* _Request_
Can you turn the data below, starting at the line containing "Task: Expand the 项目大类 dropdown showing 无" and ending at the line containing "pos(892,480)", with both of those lines included, into a numbered list that leaves out blank lines?

____ Data listing

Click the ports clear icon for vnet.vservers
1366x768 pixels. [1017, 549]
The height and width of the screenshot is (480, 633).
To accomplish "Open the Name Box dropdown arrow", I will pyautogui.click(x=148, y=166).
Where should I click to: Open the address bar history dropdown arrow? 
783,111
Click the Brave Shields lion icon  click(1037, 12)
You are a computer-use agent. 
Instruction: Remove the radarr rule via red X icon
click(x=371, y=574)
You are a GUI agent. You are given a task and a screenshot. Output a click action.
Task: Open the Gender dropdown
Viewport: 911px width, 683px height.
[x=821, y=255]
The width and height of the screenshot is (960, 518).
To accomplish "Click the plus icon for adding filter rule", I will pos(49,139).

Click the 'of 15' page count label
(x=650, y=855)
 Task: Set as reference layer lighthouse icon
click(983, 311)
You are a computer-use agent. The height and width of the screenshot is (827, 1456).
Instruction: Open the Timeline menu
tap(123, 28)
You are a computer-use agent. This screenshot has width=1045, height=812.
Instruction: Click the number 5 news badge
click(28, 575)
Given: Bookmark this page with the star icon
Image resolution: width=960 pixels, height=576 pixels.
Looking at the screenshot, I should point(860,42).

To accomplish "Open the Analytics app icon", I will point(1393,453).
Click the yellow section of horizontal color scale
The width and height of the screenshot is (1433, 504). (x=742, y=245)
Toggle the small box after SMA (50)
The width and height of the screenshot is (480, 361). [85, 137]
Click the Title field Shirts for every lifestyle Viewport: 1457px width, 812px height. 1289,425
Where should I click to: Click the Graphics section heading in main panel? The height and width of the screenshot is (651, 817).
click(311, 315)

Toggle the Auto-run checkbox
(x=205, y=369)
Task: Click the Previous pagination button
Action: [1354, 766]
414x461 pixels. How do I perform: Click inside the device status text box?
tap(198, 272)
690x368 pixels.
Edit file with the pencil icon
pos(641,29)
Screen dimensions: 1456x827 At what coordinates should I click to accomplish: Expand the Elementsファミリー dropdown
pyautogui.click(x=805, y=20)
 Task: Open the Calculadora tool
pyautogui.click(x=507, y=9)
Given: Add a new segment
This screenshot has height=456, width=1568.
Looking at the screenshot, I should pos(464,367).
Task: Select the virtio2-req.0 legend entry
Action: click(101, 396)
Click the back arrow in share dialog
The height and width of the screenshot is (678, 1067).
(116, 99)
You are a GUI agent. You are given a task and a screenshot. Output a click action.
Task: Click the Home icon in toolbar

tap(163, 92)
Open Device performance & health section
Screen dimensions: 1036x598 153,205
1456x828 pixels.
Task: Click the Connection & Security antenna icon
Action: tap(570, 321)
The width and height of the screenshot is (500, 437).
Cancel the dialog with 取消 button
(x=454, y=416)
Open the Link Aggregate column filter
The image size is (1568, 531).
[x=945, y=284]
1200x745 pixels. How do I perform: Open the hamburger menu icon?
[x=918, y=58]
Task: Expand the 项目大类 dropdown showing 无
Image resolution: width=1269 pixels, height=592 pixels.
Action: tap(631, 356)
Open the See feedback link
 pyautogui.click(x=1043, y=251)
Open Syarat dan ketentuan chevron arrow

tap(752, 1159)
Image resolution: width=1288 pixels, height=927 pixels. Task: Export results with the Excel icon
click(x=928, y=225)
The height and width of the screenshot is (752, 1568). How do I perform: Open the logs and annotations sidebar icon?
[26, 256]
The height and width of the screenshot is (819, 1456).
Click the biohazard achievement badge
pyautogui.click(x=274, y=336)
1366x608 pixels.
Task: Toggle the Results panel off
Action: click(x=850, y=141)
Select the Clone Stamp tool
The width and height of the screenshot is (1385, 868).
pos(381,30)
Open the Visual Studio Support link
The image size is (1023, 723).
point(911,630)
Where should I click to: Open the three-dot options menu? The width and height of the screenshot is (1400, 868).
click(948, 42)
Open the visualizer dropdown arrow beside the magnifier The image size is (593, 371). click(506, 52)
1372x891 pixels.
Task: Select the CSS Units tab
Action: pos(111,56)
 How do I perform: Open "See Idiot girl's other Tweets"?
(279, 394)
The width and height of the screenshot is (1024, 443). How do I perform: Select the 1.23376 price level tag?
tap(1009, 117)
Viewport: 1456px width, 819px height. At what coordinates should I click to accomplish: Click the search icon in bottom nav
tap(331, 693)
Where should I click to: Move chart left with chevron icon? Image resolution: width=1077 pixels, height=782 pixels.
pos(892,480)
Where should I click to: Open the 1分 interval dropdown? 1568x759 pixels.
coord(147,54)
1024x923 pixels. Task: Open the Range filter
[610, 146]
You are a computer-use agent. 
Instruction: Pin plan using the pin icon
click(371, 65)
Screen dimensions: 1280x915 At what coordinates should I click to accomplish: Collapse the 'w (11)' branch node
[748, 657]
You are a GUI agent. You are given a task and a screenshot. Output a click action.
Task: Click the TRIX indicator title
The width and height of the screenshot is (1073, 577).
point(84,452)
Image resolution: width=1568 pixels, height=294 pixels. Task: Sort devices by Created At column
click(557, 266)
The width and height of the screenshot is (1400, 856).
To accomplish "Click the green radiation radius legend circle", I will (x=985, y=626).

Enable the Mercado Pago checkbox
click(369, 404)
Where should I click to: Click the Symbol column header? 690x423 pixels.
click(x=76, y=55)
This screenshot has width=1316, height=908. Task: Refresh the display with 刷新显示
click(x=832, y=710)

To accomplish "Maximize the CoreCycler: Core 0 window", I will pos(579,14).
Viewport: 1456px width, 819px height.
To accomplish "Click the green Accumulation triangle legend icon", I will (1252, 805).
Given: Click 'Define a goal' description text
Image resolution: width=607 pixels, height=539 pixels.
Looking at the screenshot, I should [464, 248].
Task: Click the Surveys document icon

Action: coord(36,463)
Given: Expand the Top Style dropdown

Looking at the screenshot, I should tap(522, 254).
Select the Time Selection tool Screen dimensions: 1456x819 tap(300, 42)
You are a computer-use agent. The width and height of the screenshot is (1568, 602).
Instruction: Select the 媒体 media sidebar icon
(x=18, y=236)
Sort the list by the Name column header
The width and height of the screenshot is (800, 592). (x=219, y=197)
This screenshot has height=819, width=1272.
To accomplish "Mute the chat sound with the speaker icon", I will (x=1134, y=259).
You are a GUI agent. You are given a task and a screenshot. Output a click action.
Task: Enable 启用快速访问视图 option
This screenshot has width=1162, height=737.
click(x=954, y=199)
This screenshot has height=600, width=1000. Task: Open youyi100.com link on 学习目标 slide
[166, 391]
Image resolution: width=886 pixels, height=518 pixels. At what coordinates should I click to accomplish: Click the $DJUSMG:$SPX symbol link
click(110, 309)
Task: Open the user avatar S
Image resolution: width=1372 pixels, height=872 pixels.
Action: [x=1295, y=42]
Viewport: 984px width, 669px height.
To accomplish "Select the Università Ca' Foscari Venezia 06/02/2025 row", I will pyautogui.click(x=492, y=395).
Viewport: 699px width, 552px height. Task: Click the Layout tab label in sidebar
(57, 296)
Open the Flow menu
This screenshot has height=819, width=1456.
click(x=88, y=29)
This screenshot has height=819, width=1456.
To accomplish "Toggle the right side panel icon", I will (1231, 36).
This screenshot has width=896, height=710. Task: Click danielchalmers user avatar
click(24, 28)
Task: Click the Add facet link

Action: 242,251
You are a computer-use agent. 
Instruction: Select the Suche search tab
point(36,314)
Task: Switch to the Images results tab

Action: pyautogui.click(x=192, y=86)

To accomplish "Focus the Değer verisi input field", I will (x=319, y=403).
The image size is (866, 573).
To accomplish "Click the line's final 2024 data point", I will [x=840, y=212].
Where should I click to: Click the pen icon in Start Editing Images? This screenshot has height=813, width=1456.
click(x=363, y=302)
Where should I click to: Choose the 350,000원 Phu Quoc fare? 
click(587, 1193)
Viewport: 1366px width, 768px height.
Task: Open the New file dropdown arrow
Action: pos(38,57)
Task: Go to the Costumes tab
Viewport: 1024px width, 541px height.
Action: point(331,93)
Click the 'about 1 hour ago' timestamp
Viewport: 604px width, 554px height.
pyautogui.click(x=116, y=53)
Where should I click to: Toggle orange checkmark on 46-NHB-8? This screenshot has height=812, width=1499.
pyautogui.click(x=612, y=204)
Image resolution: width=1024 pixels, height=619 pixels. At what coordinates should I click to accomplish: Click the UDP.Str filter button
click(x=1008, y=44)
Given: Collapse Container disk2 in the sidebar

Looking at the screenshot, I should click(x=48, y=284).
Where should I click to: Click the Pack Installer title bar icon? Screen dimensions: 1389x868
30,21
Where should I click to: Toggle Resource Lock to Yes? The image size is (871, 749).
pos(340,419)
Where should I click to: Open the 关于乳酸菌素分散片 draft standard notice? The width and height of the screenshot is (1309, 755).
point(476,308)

________

* _Full response_
1. Task: Expand the 项目大类 dropdown showing 无
2. Image resolution: width=1269 pixels, height=592 pixels.
3. Action: tap(631, 356)
4. Open the See feedback link
5.  pyautogui.click(x=1043, y=251)
6. Open Syarat dan ketentuan chevron arrow
7. tap(752, 1159)
8. Image resolution: width=1288 pixels, height=927 pixels. Task: Export results with the Excel icon
9. click(x=928, y=225)
10. The height and width of the screenshot is (752, 1568). How do I perform: Open the logs and annotations sidebar icon?
11. [26, 256]
12. The height and width of the screenshot is (819, 1456).
13. Click the biohazard achievement badge
14. pyautogui.click(x=274, y=336)
15. 1366x608 pixels.
16. Task: Toggle the Results panel off
17. Action: click(x=850, y=141)
18. Select the Clone Stamp tool
19. The width and height of the screenshot is (1385, 868).
20. pos(381,30)
21. Open the Visual Studio Support link
22. The image size is (1023, 723).
23. point(911,630)
24. Where should I click to: Open the three-dot options menu? The width and height of the screenshot is (1400, 868).
25. click(948, 42)
26. Open the visualizer dropdown arrow beside the magnifier The image size is (593, 371). click(506, 52)
27. 1372x891 pixels.
28. Task: Select the CSS Units tab
29. Action: pos(111,56)
30.  How do I perform: Open "See Idiot girl's other Tweets"?
31. (279, 394)
32. The width and height of the screenshot is (1024, 443). How do I perform: Select the 1.23376 price level tag?
33. tap(1009, 117)
34. Viewport: 1456px width, 819px height. At what coordinates should I click to accomplish: Click the search icon in bottom nav
35. tap(331, 693)
36. Where should I click to: Move chart left with chevron icon? Image resolution: width=1077 pixels, height=782 pixels.
37. pos(892,480)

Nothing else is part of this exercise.